_Written problem_
Scale the material starting at the line containing "You are a GUI" and ending at the line containing "[x=1181, y=110]", both included. Reproduce those lines only, requests too, but multiply each coordinate in the answers by 0.95 and round to whole numbers, with halves rounding up.

_Data supplied_

Begin

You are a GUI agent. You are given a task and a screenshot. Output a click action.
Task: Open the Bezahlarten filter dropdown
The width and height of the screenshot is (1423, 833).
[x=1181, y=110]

End
Begin

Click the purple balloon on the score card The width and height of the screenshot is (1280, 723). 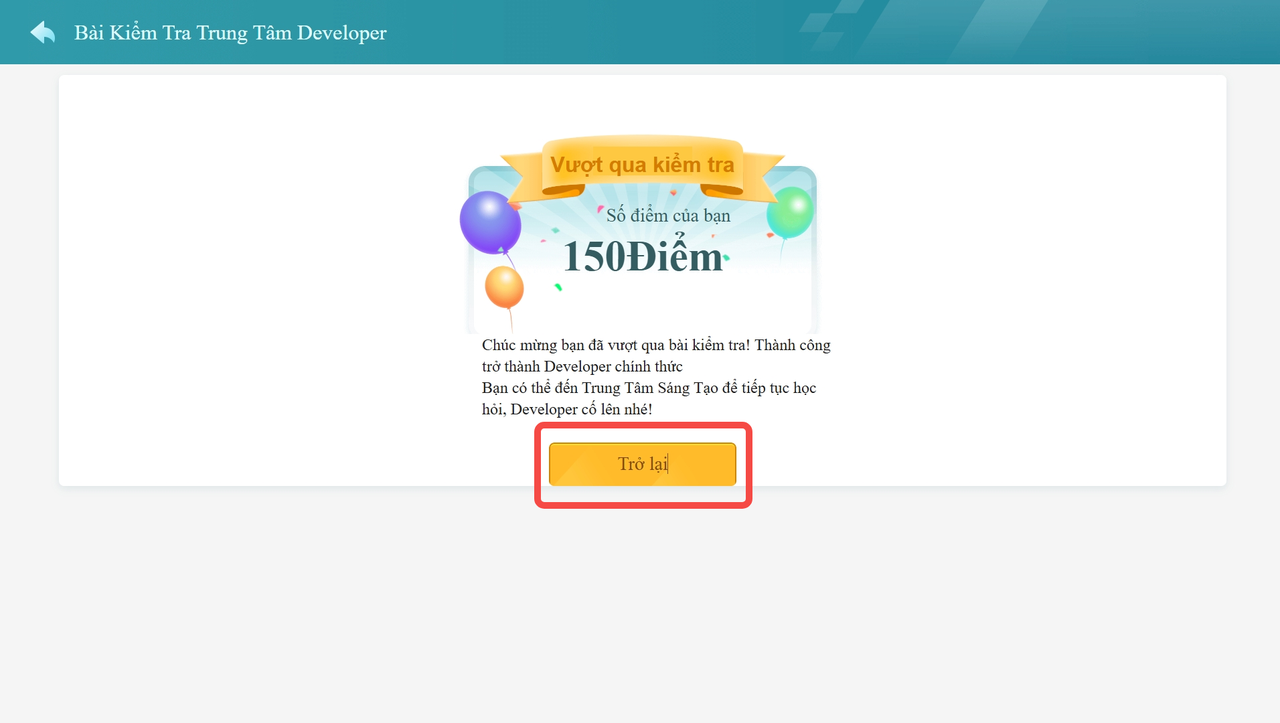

End

_Task answer_
You are a GUI agent. You are given a task and a screenshot. Output a click action.
Task: Open the Bezahlarten filter dropdown
The width and height of the screenshot is (1423, 833).
[x=1122, y=105]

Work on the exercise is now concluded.